Wrinkles in Time Travel

When I talk about the Creatures of Yes being set in 1979, I don't' mean exactly 1979. I'm not trying to adopt all the exact fashions of that specific year. I think of 1979 as more of a stoping place; a somewhat arbitrary number that seemed (technologically and stylistically) a good place to stop. Because 1979 isn't just that year, it encompasses every year that came before it.

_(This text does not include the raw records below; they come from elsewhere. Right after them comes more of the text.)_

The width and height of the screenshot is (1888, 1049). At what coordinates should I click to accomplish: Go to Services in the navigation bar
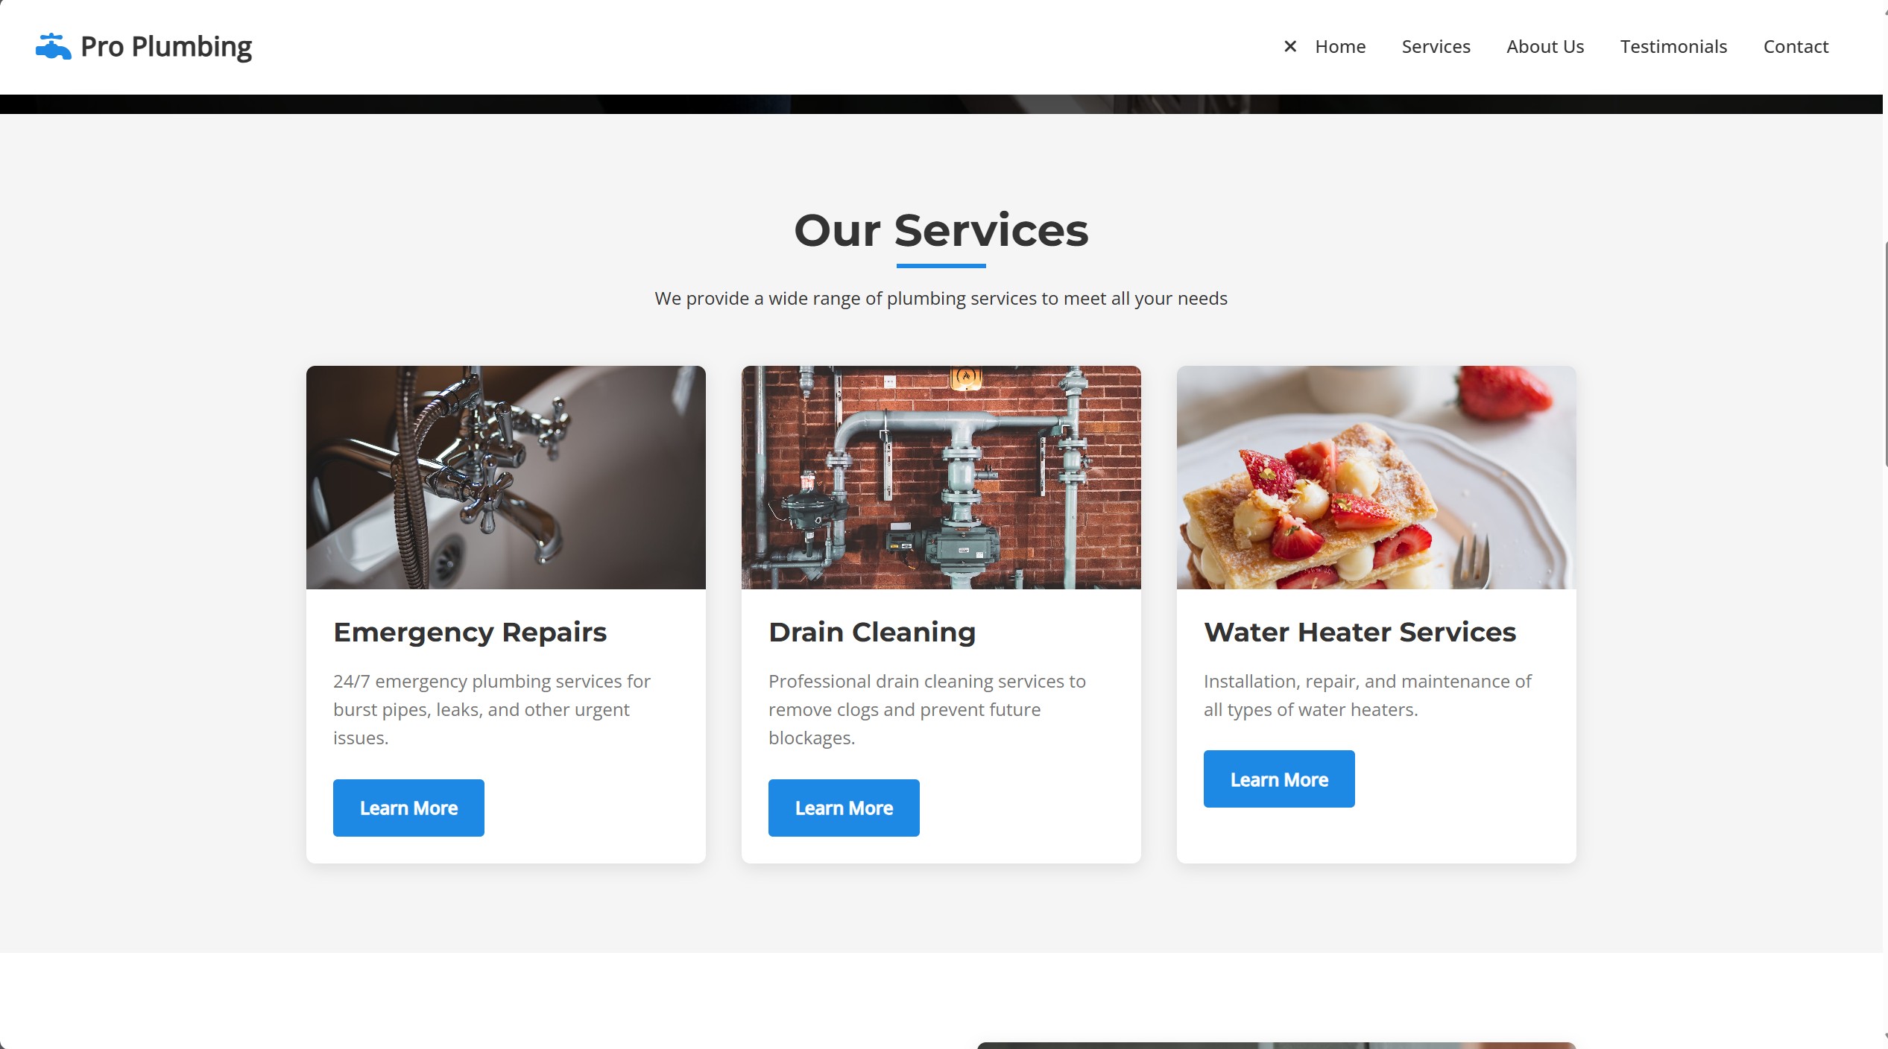coord(1436,46)
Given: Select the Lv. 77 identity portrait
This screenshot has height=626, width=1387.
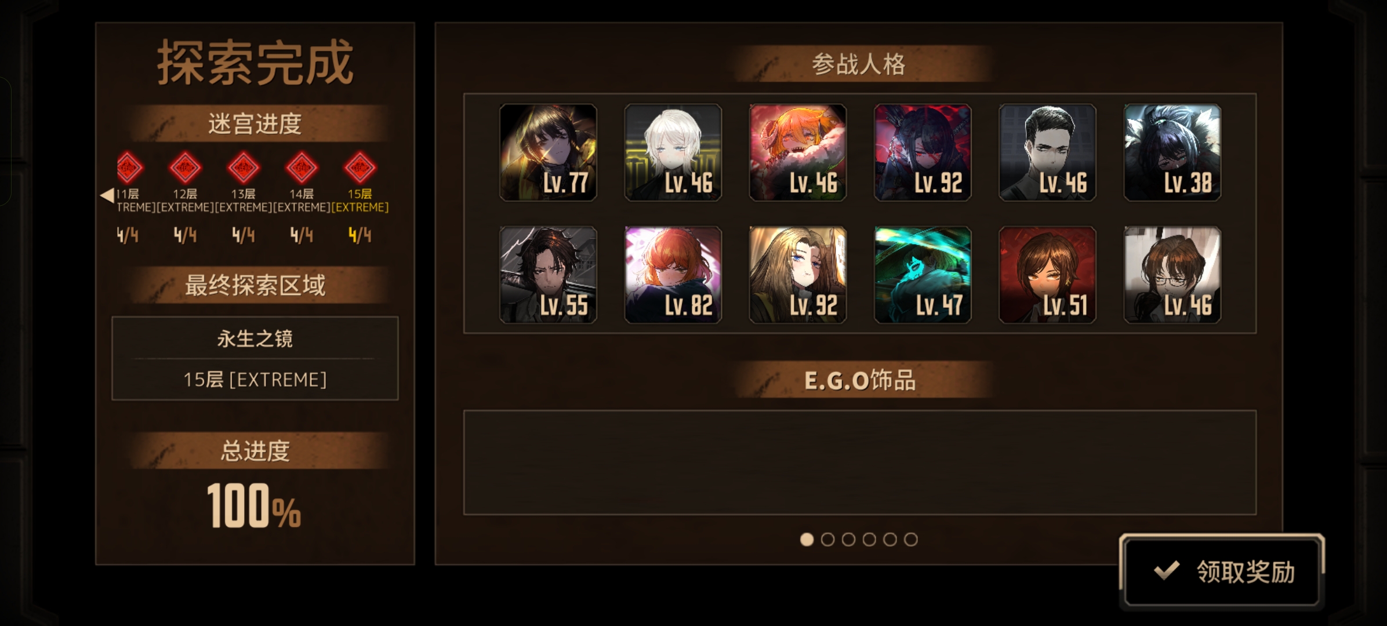Looking at the screenshot, I should (x=548, y=152).
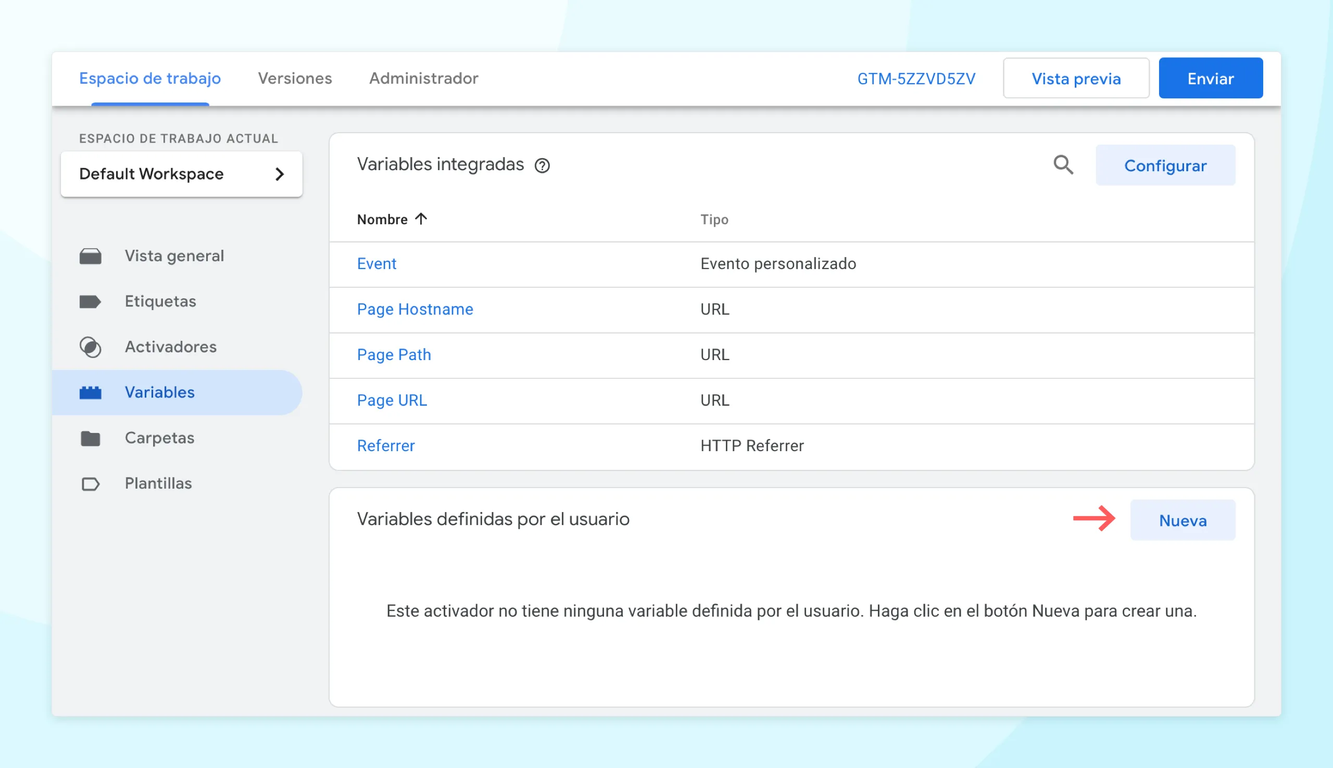Expand the Espacio de trabajo tab
Viewport: 1333px width, 768px height.
pyautogui.click(x=150, y=78)
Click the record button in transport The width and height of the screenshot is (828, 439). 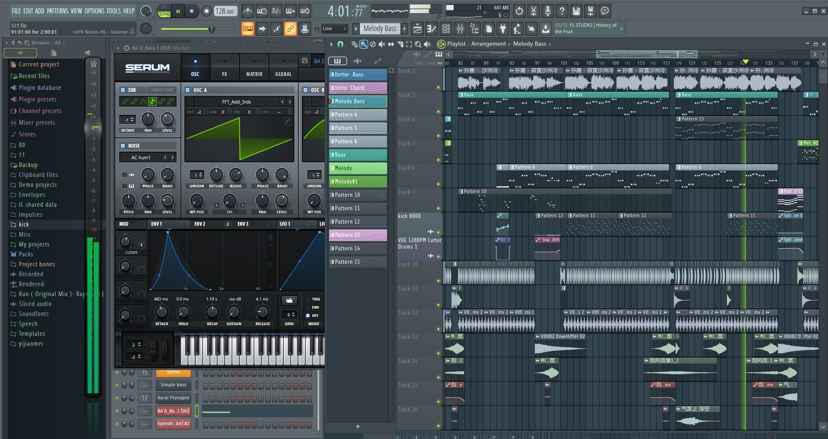[x=206, y=11]
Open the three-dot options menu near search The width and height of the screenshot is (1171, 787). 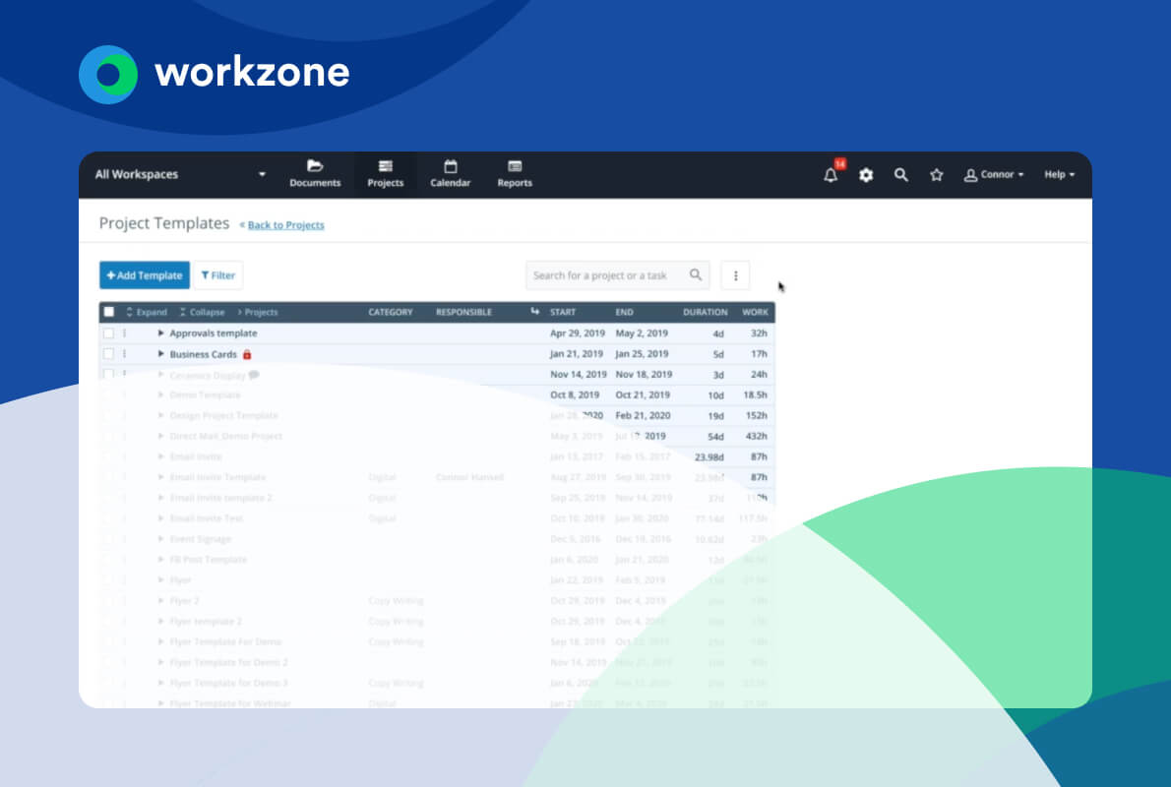click(x=735, y=275)
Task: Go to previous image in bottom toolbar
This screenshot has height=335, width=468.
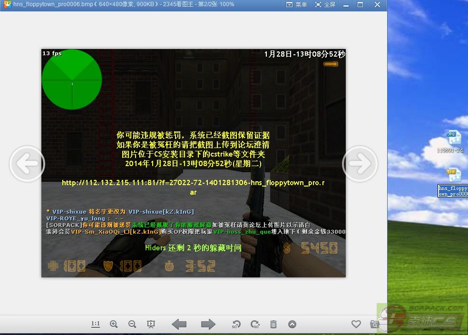Action: (179, 325)
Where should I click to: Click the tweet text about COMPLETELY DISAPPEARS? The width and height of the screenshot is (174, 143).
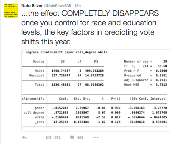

I was recently doing a puppet show at an elementary school upstate. The auditorium / gymnasium was straight out of the 1950s (maybe earlier). Nothing had been changed. It was a perfectly functional time capsule! They made announcements (the lunch menu, a weather report, the pledge of allegiance and the joke of the day) over an intercom from that era and it was delightful. If I was experiencing this sort of time travel in 2016, imagine what points they were still hitting in 1979 - probably back to the 1800s! Of course, we can still see the 1800s and even further back today, in a museum, but I'm talking about accidentally stumbling upon another time, by magic!

This sort of time travel magic doesn't always have to be accidental though, if you know what you're doing you can conjure it. The difference between an exhibit of the past and time travel magic is that the real stuff has life and is functional still.

Tuesday, March 1, 2016

Obsolete Technology

I always think it's strange when people say something is obsolete - when it still works just fine! Or, there is a wonderful, aesthetic reason for using it. How can an artistic medium be obsolete?

Growing up I was very interested in analog music synthesizers, which at the time (the mid 90's, and the midwest) were considered obsolete. Some people would listen to my tapes with a sympathetic ear, but could only allow themselves to hear it in a retro or quaint context. I always wondered why the technology of guitars was able to be frozen in time at it's best, but synthesizers always had to be progressing. I think, in the dominion of synthesizers, the voltage controlled oscillator is akin to guitar strings. You would never get rid of guitar strings in favor of new technology, that would be absurd.

Well, it seems the rest of the world has come around to my thinking in regards to analog synthesizers (I'm way ahead of my time). But the visual equivalent, CRT video, is still banished to the land of the obsolete. Film = piano strings (it's so classic bring it back!), CRT video = analog synthesizers (it's not hi-def enough! get rid of it!), digital = digital (the end of all things). We'll just have to wait and see what happens.

But would I even care about any of this stuff if there was no grain to push against? ...YES!